Supplied information ▸
════

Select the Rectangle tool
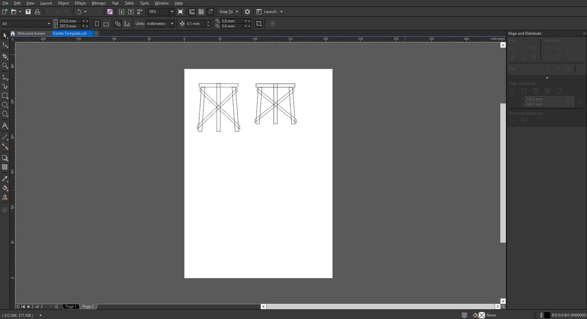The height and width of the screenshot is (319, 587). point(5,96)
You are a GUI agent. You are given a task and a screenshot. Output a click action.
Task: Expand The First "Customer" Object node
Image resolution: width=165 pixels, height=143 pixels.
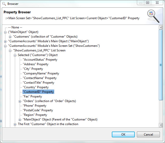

════

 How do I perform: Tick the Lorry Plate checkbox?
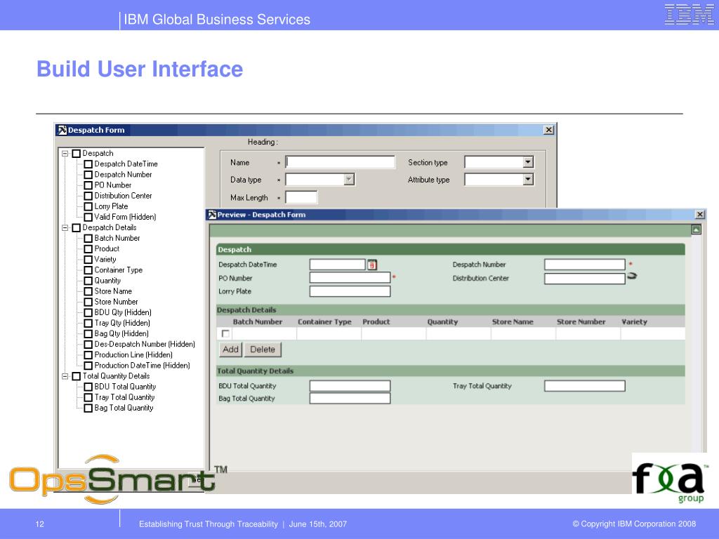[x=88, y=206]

════

Task ▸ Give back exactly the lines of the listing above from the one that contains "Select the Rectangle tool" up to and including the one that contains "Image resolution: width=165", but not the pictures, and no other lines.

Answer box ▸
Select the Rectangle tool
The height and width of the screenshot is (319, 587). point(5,96)
You are a GUI agent. You are given a task and a screenshot. Output a click action.
Task: Expand The First "Customer" Object node
Image resolution: width=165 pixels, height=143 pixels.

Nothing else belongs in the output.